--- Task goal ---
The task here is to set down every line of the listing exactly.
★ ★ ★ ★
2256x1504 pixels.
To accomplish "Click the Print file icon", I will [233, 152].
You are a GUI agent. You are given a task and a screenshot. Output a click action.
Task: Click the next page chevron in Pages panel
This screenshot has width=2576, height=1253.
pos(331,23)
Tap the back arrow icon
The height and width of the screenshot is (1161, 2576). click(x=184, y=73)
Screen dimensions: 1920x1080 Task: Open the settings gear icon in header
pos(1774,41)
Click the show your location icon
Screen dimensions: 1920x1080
★ ★ ★ ★
--- Task answer ---
2256x1504 pixels.
To accomplish "Click the Print file icon", I will [233, 152].
You are a GUI agent. You are given a task and a screenshot. Output a click action.
Task: Click the next page chevron in Pages panel
This screenshot has width=2576, height=1253.
pos(331,23)
Tap the back arrow icon
The height and width of the screenshot is (1161, 2576). click(x=184, y=73)
Screen dimensions: 1920x1080 Task: Open the settings gear icon in header
pos(1774,41)
Click the show your location icon
Screen dimensions: 1920x1080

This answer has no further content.